In this notebook I scrape image data from Google and Yandex on Google Chrome. The goal is to add images of Marvel superheros and villains to the data set in this repository.

So far, have added:

Good

- Spider-Man
- Captain Marvel

Evil

## Load all packages

In [1]:
from PIL import Image
import os
from selenium import webdriver
import time
import io
import requests
import hashlib

## Scraping from Google Chrome

The bit of code below functions to scrape images from Google.
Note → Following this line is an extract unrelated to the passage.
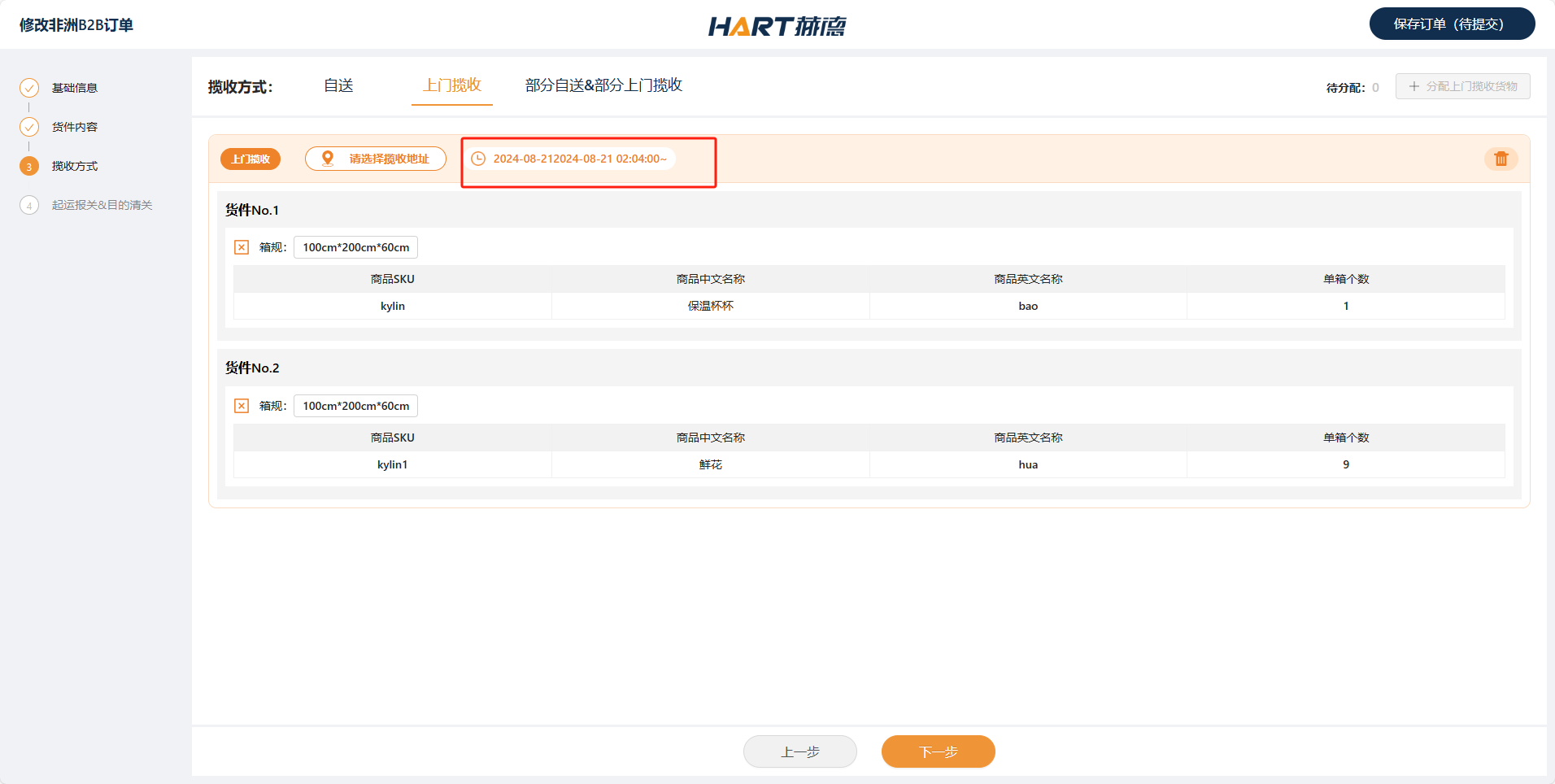Click the 基础信息 step checkmark icon
This screenshot has height=784, width=1555.
(x=29, y=88)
This method is based on this post which gives info on how to scrape image data from Google: [https://medium.com/p/a96feda8af2d](https://medium.com/p/a96feda8af2d)

In [2]:
character = 'captain_america'
class_term = 'good'
search_term = character + '_' + 'cartoons'

In [3]:
DRIVER_PATH = './chromedriver'
wd = webdriver.Chrome(executable_path=DRIVER_PATH)

In [4]:
wd.get('https://google.com')


In [5]:
def fetch_image_urls(query:str, max_links_to_fetch:int, wd:webdriver, sleep_between_interactions:int=1):
    def scroll_to_end(wd):
        wd.execute_script("window.scrollTo(0, document.body.scrollHeight);")
        time.sleep(sleep_between_interactions)    
    
    # build the google query
    search_url = "https://www.google.com/search?safe=off&site=&tbm=isch&source=hp&q={q}&oq={q}&gs_l=img"

    # load the page
    wd.get(search_url.format(q=query))

    image_urls = set()
    image_count = 0
    results_start = 0
    while image_count < max_links_to_fetch:
        scroll_to_end(wd)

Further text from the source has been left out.